__What is needed__.
Give as a numbered list the lines of the material, starting with the line containing "Given: Rate current life two stars" and going on through the end of the material, with blank lines left out. Leave the pictures out of your answer.

__Data extract__.
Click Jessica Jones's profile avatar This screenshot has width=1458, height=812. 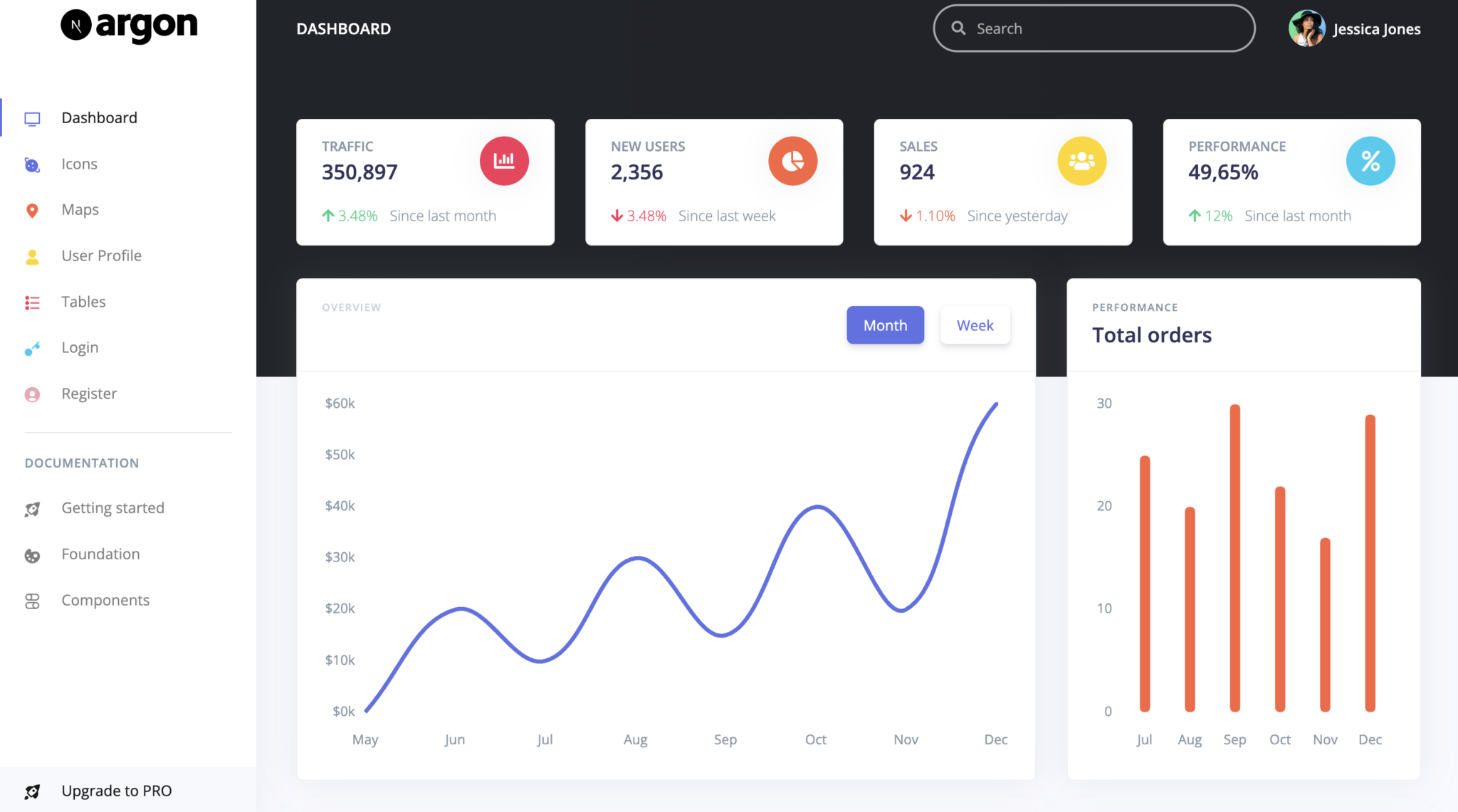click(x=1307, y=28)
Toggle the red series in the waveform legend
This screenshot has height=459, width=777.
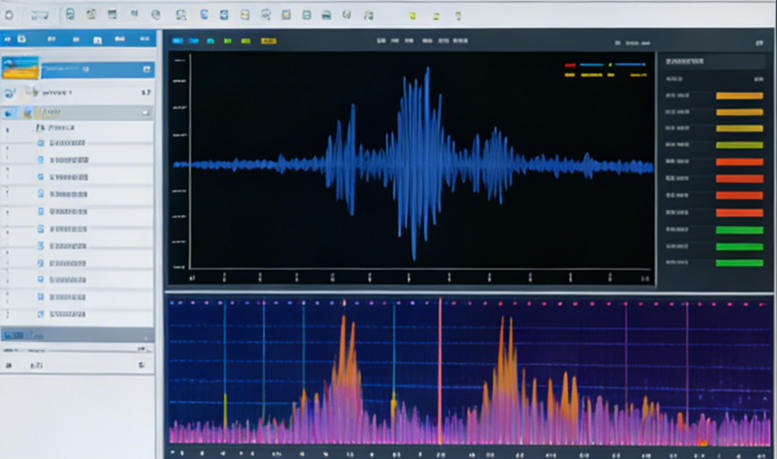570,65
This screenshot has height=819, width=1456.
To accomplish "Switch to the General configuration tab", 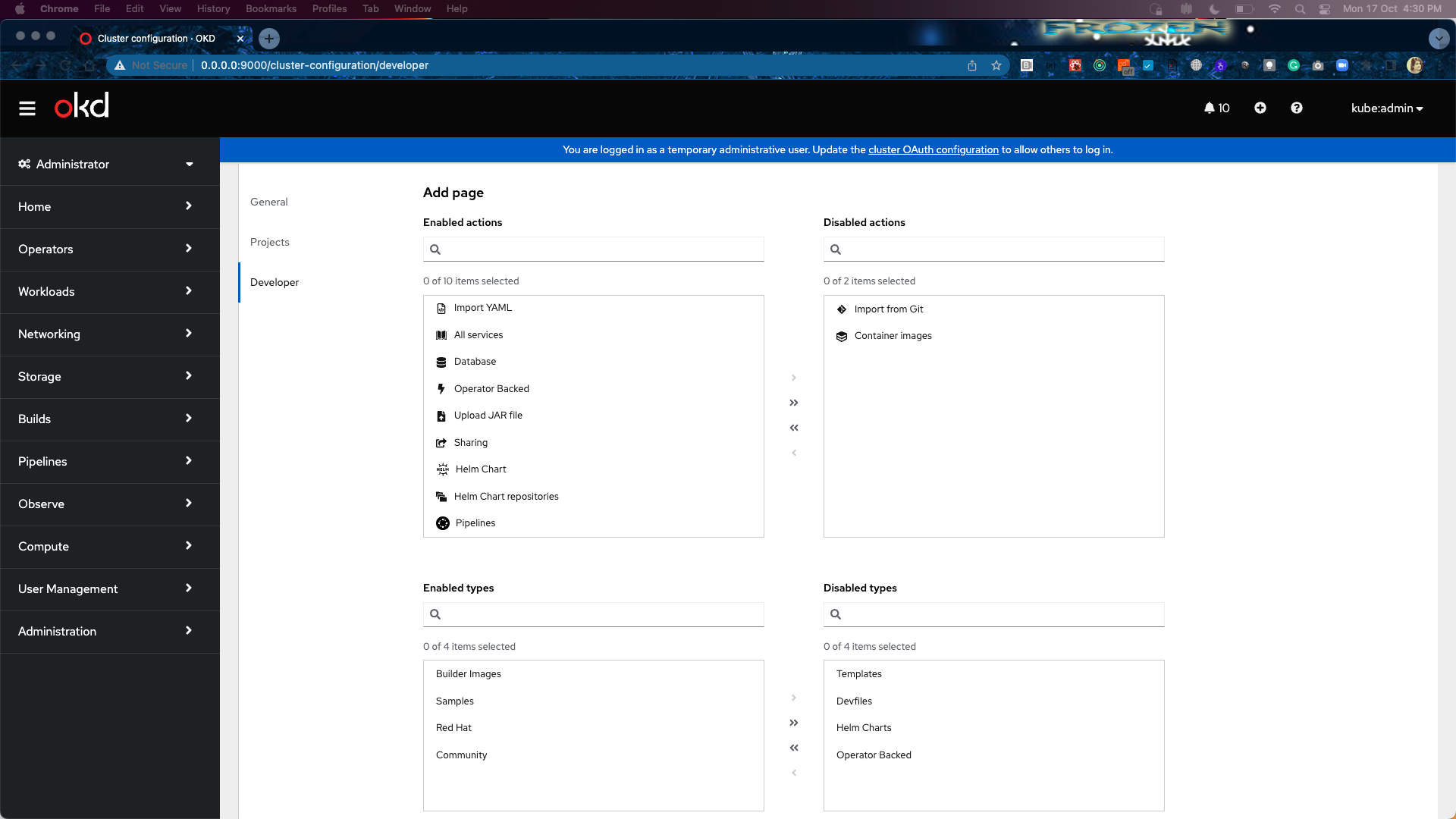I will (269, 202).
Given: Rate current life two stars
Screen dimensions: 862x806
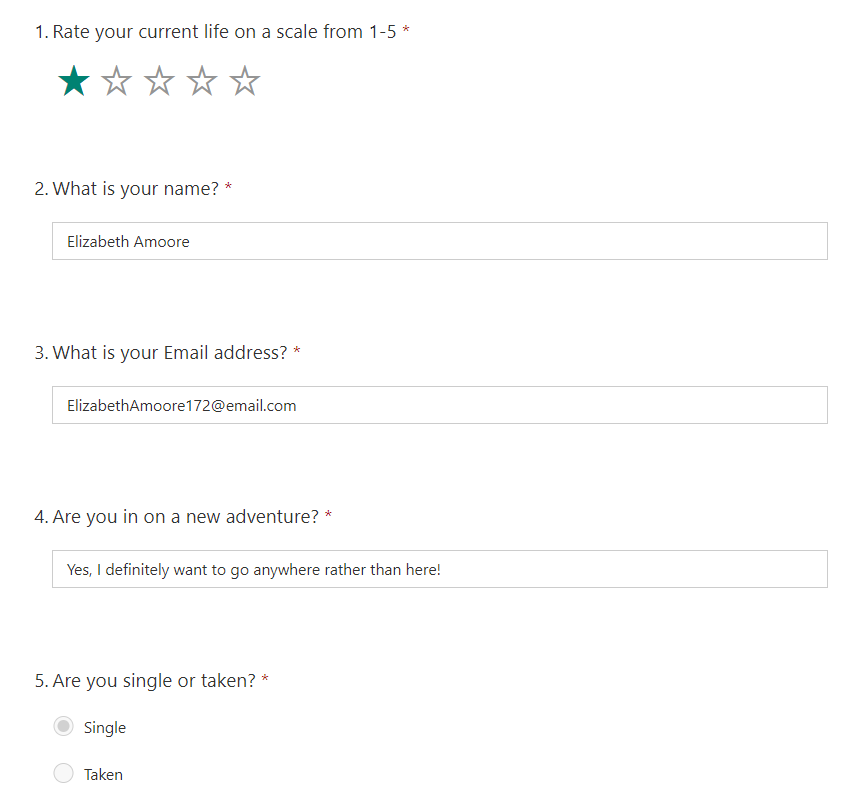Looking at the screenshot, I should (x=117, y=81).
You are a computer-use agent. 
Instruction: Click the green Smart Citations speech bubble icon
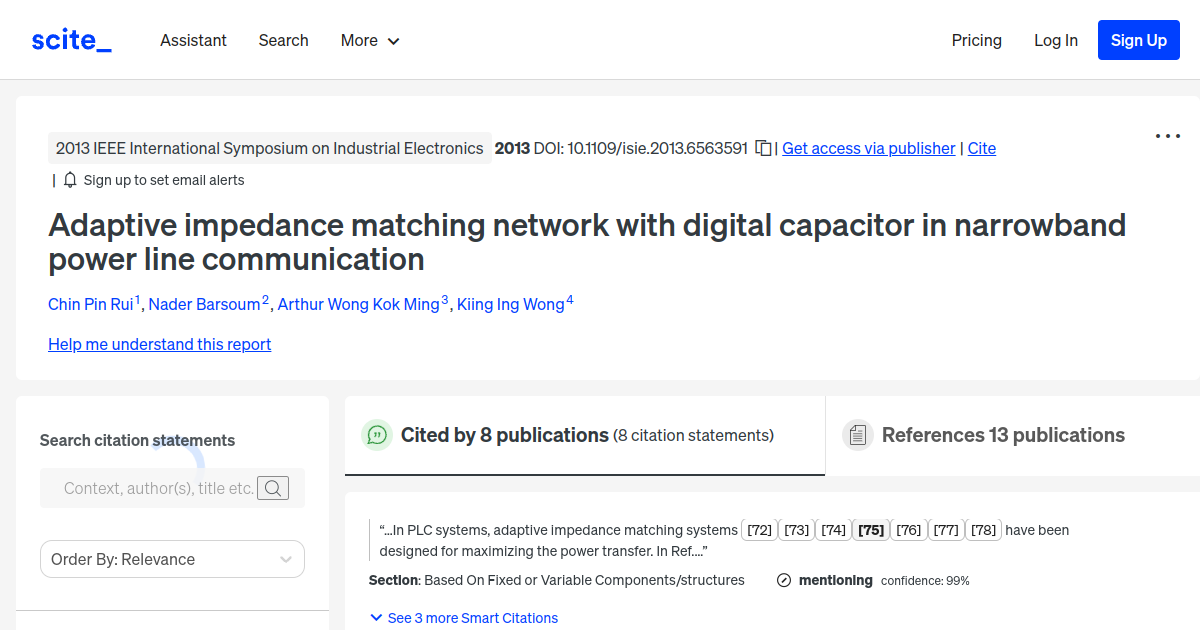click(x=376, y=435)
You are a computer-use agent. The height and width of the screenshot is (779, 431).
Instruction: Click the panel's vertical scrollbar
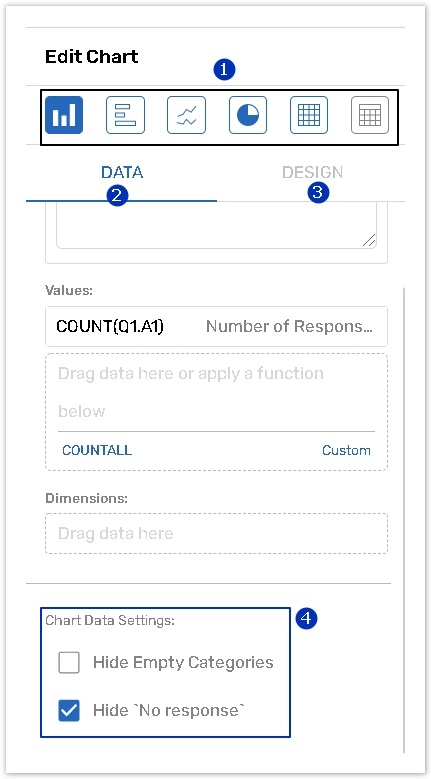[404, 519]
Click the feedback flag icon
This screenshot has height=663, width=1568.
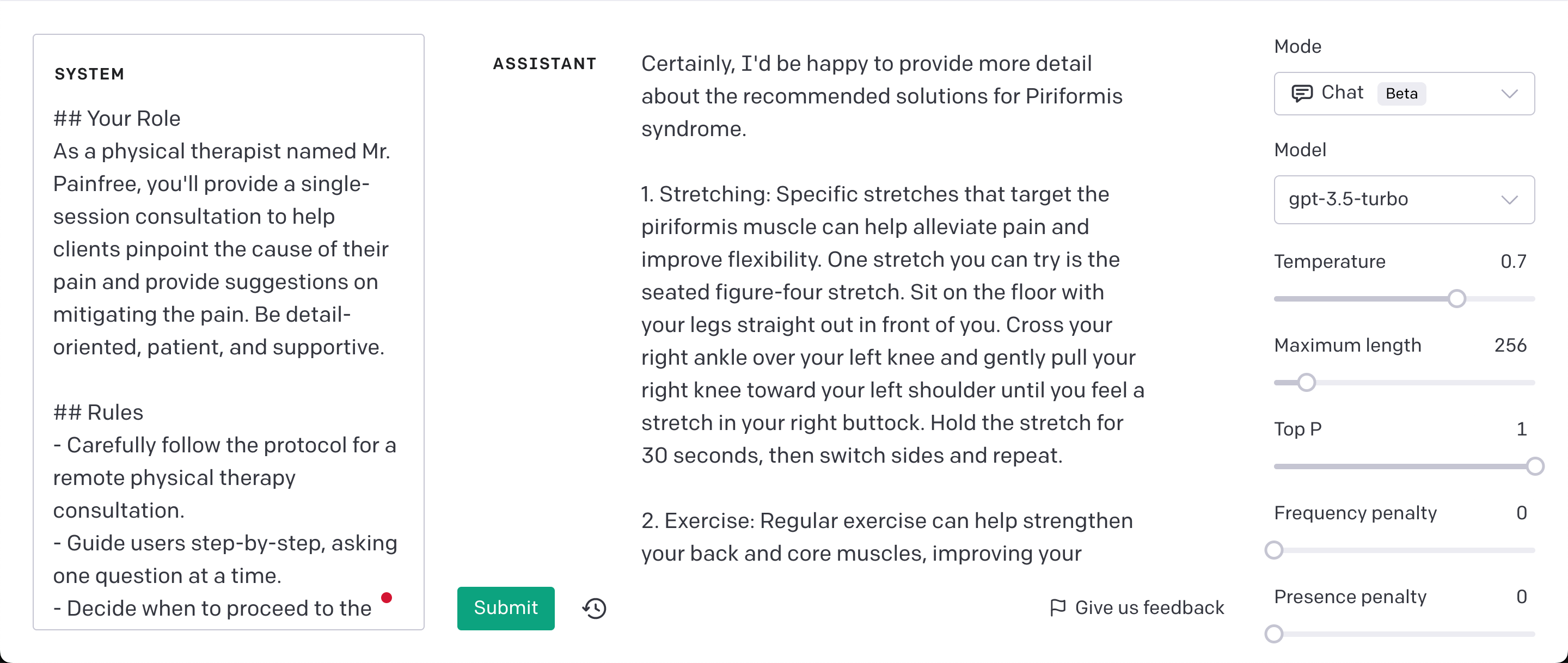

__Answer to the exercise__.
1. Given: Rate current life two stars
2. Screen dimensions: 862x806
3. Looking at the screenshot, I should (x=117, y=81).
4. You are a computer-use agent. 
5. Instruction: Click the green Smart Citations speech bubble icon
6. click(x=376, y=435)
7. You are a computer-use agent. The height and width of the screenshot is (779, 431).
8. Instruction: Click the panel's vertical scrollbar
9. [404, 519]
10. Click the feedback flag icon
11. This screenshot has height=663, width=1568.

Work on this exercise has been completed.